Leerec : A scalable product recommendation engine suitable for transaction data.

University essay from Mittuniversitetet/Avdelningen för informationssystem och -teknologi

Abstract: We are currently living in the Internet of Things (IoT) era, which involves devices that are connected to Internet and are communicating with each other. Each year, the number of devices increases rapidly, which result in rapid growth of data that is generated. This large amount of data is sometimes titled as Big Data, which is generated from different sources, such as log data of user behavior. These log files can be collected and analyzed in different ways, such as creating product recommendations. Product recommendations have been around since the late 90s, when the amount of data collected were not at the same level as it is today. The aim of this thesis has been to investigating methods to process and create product recommendations to see how well they are adapted for Big Data.

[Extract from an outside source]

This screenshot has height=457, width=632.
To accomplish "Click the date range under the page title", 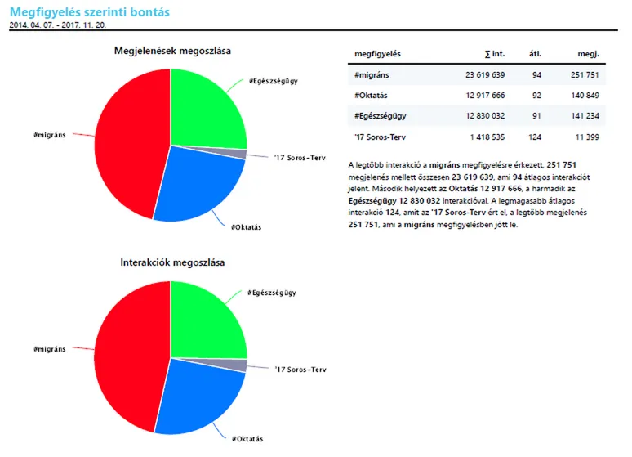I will (x=57, y=25).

This has been accomplished by three theory studies on how to process user events, how to make the product recommendation algorithm called collaborative filtering scalable and finally how to convert implicit feedback to explicit feedback (ratings). This resulted in a recommendation engine consisting of Apache Spark as the data processing system, which had three functions: read multiple log files and concatenate log files for each month, parsing the log files of the user events to create explicit ratings from the transactions and create four types of recommendations. The NoSQL database MongoDB was chosen as the database to store the different types of product recommendations that was created. To be able to get the recommendations from the recommendation engine and the database, a REST API was implemented which can be used by any third-party. What can be concluded from the results of this thesis work is that the system that was implemented is partial scalable. This means that Apache Spark was scalable for both concatenating files, parse and create ratings and also create the recommendations using the ALS method. However, MongoDB was shown to be not scalable when managing more than 100 concurrent requests. Future work involves making the recommendation engine distributed in a multi-node cluster to utilize the parallelization of Apache Spark. Other recommendations include considering other NoSQL databases that might be more scalable than MongoDB.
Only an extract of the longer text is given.